▸ **Try it**: Whatever appears in the records, write it out again exactly.

Start of Dataset records

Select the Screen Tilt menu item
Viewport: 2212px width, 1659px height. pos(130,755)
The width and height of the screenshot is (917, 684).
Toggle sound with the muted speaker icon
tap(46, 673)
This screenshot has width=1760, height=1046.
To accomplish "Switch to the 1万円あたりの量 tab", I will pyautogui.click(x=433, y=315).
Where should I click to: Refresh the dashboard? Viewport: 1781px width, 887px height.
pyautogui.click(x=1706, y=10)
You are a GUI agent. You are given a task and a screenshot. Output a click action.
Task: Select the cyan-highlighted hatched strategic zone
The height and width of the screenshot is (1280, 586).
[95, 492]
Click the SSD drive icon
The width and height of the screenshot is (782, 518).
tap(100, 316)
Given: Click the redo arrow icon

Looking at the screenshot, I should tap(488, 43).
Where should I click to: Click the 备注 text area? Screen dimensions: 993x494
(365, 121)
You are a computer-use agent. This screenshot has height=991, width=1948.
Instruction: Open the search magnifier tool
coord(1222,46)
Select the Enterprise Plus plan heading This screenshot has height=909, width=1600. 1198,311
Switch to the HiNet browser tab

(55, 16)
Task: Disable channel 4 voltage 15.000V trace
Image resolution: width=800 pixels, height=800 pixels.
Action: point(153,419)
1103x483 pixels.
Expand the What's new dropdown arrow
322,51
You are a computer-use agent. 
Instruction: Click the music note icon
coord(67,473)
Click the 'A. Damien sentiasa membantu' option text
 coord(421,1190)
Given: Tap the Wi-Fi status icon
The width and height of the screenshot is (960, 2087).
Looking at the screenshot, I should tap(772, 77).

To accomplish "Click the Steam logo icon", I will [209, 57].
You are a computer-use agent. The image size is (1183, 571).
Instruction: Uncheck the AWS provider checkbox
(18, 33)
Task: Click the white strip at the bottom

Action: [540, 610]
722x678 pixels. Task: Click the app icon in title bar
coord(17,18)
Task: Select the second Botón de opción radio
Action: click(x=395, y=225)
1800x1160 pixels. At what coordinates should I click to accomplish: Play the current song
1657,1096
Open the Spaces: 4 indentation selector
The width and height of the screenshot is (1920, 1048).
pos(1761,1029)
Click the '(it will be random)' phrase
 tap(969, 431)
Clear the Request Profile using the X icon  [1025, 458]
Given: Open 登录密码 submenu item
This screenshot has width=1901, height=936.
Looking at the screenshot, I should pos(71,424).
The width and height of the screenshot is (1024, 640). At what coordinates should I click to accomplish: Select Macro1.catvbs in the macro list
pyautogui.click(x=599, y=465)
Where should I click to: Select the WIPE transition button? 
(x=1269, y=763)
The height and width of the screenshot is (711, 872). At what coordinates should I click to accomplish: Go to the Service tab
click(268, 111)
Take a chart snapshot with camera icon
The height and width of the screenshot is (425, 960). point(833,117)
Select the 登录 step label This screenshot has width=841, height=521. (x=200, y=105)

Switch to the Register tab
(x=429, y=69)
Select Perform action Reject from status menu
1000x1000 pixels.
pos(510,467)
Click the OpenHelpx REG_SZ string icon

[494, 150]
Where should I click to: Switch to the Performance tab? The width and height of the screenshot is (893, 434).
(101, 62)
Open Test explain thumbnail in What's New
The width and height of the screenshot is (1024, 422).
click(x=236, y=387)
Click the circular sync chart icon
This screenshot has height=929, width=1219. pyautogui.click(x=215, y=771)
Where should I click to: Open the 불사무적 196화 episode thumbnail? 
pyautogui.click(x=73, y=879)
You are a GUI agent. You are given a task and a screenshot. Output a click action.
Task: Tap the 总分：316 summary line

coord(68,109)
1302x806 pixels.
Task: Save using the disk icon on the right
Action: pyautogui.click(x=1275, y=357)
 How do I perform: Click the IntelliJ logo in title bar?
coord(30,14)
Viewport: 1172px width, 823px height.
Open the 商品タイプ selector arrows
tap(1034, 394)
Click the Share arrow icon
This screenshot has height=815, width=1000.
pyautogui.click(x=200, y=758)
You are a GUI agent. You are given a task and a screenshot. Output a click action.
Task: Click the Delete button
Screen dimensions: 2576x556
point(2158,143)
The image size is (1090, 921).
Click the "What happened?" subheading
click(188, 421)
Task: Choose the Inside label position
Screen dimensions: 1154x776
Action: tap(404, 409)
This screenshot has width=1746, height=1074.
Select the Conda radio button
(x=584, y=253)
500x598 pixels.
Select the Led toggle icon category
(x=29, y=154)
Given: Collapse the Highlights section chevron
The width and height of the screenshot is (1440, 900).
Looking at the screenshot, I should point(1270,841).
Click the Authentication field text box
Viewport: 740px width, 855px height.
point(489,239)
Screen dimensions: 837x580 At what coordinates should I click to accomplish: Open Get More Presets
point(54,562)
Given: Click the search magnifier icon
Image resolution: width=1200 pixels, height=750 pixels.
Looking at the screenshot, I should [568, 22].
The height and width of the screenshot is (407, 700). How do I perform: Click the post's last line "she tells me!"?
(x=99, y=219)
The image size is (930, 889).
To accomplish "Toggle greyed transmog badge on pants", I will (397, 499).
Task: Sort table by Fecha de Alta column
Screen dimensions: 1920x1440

End of Dataset records

▸ **Task answer**:
Select the Screen Tilt menu item
Viewport: 2212px width, 1659px height. pos(130,755)
The width and height of the screenshot is (917, 684).
Toggle sound with the muted speaker icon
tap(46, 673)
This screenshot has width=1760, height=1046.
To accomplish "Switch to the 1万円あたりの量 tab", I will pyautogui.click(x=433, y=315).
Where should I click to: Refresh the dashboard? Viewport: 1781px width, 887px height.
pyautogui.click(x=1706, y=10)
You are a GUI agent. You are given a task and a screenshot. Output a click action.
Task: Select the cyan-highlighted hatched strategic zone
The height and width of the screenshot is (1280, 586).
[95, 492]
Click the SSD drive icon
The width and height of the screenshot is (782, 518).
tap(100, 316)
Given: Click the redo arrow icon

Looking at the screenshot, I should tap(488, 43).
Where should I click to: Click the 备注 text area? Screen dimensions: 993x494
(365, 121)
You are a computer-use agent. This screenshot has height=991, width=1948.
Instruction: Open the search magnifier tool
coord(1222,46)
Select the Enterprise Plus plan heading This screenshot has height=909, width=1600. 1198,311
Switch to the HiNet browser tab

(55, 16)
Task: Disable channel 4 voltage 15.000V trace
Image resolution: width=800 pixels, height=800 pixels.
Action: point(153,419)
1103x483 pixels.
Expand the What's new dropdown arrow
322,51
You are a computer-use agent. 
Instruction: Click the music note icon
coord(67,473)
Click the 'A. Damien sentiasa membantu' option text
 coord(421,1190)
Given: Tap the Wi-Fi status icon
The width and height of the screenshot is (960, 2087).
Looking at the screenshot, I should tap(772, 77).

To accomplish "Click the Steam logo icon", I will [209, 57].
You are a computer-use agent. The image size is (1183, 571).
Instruction: Uncheck the AWS provider checkbox
(18, 33)
Task: Click the white strip at the bottom

Action: [540, 610]
722x678 pixels. Task: Click the app icon in title bar
coord(17,18)
Task: Select the second Botón de opción radio
Action: click(x=395, y=225)
1800x1160 pixels. At what coordinates should I click to accomplish: Play the current song
1657,1096
Open the Spaces: 4 indentation selector
The width and height of the screenshot is (1920, 1048).
pos(1761,1029)
Click the '(it will be random)' phrase
 tap(969, 431)
Clear the Request Profile using the X icon  [1025, 458]
Given: Open 登录密码 submenu item
This screenshot has width=1901, height=936.
Looking at the screenshot, I should pos(71,424).
The width and height of the screenshot is (1024, 640). At what coordinates should I click to accomplish: Select Macro1.catvbs in the macro list
pyautogui.click(x=599, y=465)
Where should I click to: Select the WIPE transition button? 
(x=1269, y=763)
The height and width of the screenshot is (711, 872). At what coordinates should I click to accomplish: Go to the Service tab
click(268, 111)
Take a chart snapshot with camera icon
The height and width of the screenshot is (425, 960). point(833,117)
Select the 登录 step label This screenshot has width=841, height=521. (x=200, y=105)

Switch to the Register tab
(x=429, y=69)
Select Perform action Reject from status menu
1000x1000 pixels.
pos(510,467)
Click the OpenHelpx REG_SZ string icon

[494, 150]
Where should I click to: Switch to the Performance tab? The width and height of the screenshot is (893, 434).
(101, 62)
Open Test explain thumbnail in What's New
The width and height of the screenshot is (1024, 422).
click(x=236, y=387)
Click the circular sync chart icon
This screenshot has height=929, width=1219. pyautogui.click(x=215, y=771)
Where should I click to: Open the 불사무적 196화 episode thumbnail? 
pyautogui.click(x=73, y=879)
You are a GUI agent. You are given a task and a screenshot. Output a click action.
Task: Tap the 总分：316 summary line

coord(68,109)
1302x806 pixels.
Task: Save using the disk icon on the right
Action: pyautogui.click(x=1275, y=357)
 How do I perform: Click the IntelliJ logo in title bar?
coord(30,14)
Viewport: 1172px width, 823px height.
Open the 商品タイプ selector arrows
tap(1034, 394)
Click the Share arrow icon
This screenshot has height=815, width=1000.
pyautogui.click(x=200, y=758)
You are a GUI agent. You are given a task and a screenshot. Output a click action.
Task: Click the Delete button
Screen dimensions: 2576x556
point(2158,143)
The image size is (1090, 921).
Click the "What happened?" subheading
click(188, 421)
Task: Choose the Inside label position
Screen dimensions: 1154x776
Action: tap(404, 409)
This screenshot has width=1746, height=1074.
Select the Conda radio button
(x=584, y=253)
500x598 pixels.
Select the Led toggle icon category
(x=29, y=154)
Given: Collapse the Highlights section chevron
The width and height of the screenshot is (1440, 900).
Looking at the screenshot, I should point(1270,841).
Click the Authentication field text box
Viewport: 740px width, 855px height.
point(489,239)
Screen dimensions: 837x580 At what coordinates should I click to accomplish: Open Get More Presets
point(54,562)
Given: Click the search magnifier icon
Image resolution: width=1200 pixels, height=750 pixels.
Looking at the screenshot, I should [568, 22].
The height and width of the screenshot is (407, 700). How do I perform: Click the post's last line "she tells me!"?
(x=99, y=219)
The image size is (930, 889).
To accomplish "Toggle greyed transmog badge on pants", I will (397, 499).
Task: Sort table by Fecha de Alta column
Screen dimensions: 1920x1440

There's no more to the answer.